Bodrum kadar hareketli olmadığı içindir belki her yaz aynı çalışanlar aynı turistler gelir apart tutarlar otele giderler barlar sokağında oturur içer eder dönerler.
Sakin, mutlikültürel bir kasaba!
La Blance.. Animatörlük yaptım, babamn yanında tek başıma aylarca takıldım. Çok mutlu zamanlarım da oldu, ağlamaktan bitap düştüğüm zamanlar da.. Hele ki animatör olarak çalışıyorken!
Ey sevgili La Blanche! Çoğu zaman sinirimi bozdun. Millet havuza girerken ellerinde biralar şakalaşırken barlarında takılırken ben senin üzerinden para kazandığın insanlara beach football oynatıyordum. ( ya da şeflerden azar yiyordum! )
Ama senin sayende insanları tanıdım La Blanche! Rus, İsrailli, Fransız, Kazak, Kırgı, Azeri, Lübnanlı, İranlı, İngiliz, Kuzey İrlandalı,İskoç, Belçikalı, Hollandalı, Gallerli, Alman, Polonyalı, Çek,Ukraynalı, Slovak insanları ve onların çocuklarını tanıdım. Ülkelerin çocuklarını nasıl yetiştirdiklerini gözlemledim. İyi arkadaşlar edindim. İnsanların birbirlerinin ayaklarını nasıl kaydırmaya çalıştıklarını göremediysem de sonuçlarıyla savaşmak zorunda kaldım. Böylece hayatımla ilgili kararları daha net verebilecek hale geldim :)

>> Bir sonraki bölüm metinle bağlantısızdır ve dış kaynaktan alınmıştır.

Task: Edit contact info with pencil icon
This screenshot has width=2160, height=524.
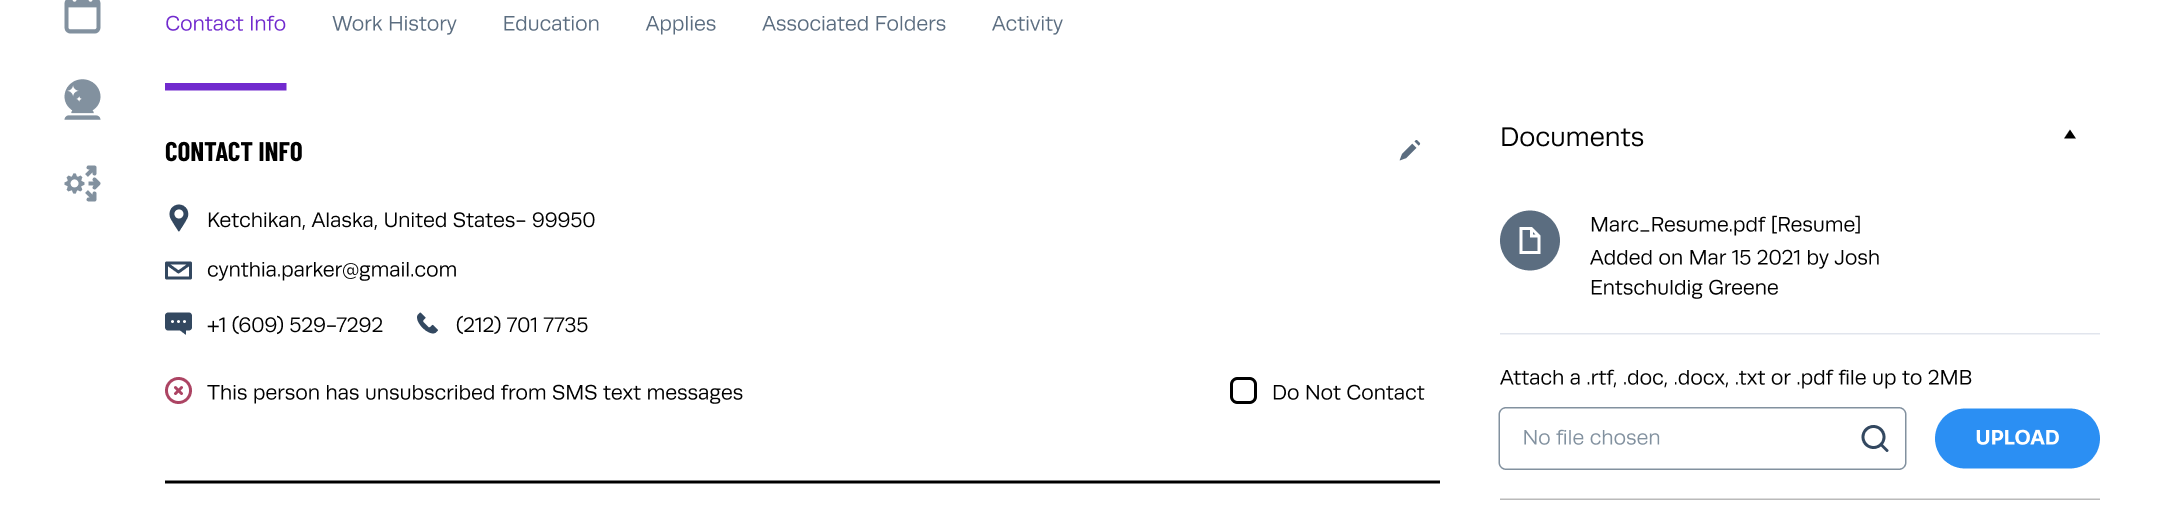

Her ülkenin çocuk yetiştirme şeklini de ayrı bir entryde yazmayı planlıyorum. Aylarca süren gözlemimi yazayım bir kenara da boşa gitmesin :)))
Ama bir buçuk ay sürecek olan yaz okulum olduğunu söylersem bu kıskançlığınız geçer umarım.
Aslında tam Bodrum'da da değilim. Turgutreis desek daha doğru olur. On yaşımdan beri her yaz ikamet ettiğim Turgutreis.. Her renkten her çeşitten insanla tanıştığım sekiz yıl..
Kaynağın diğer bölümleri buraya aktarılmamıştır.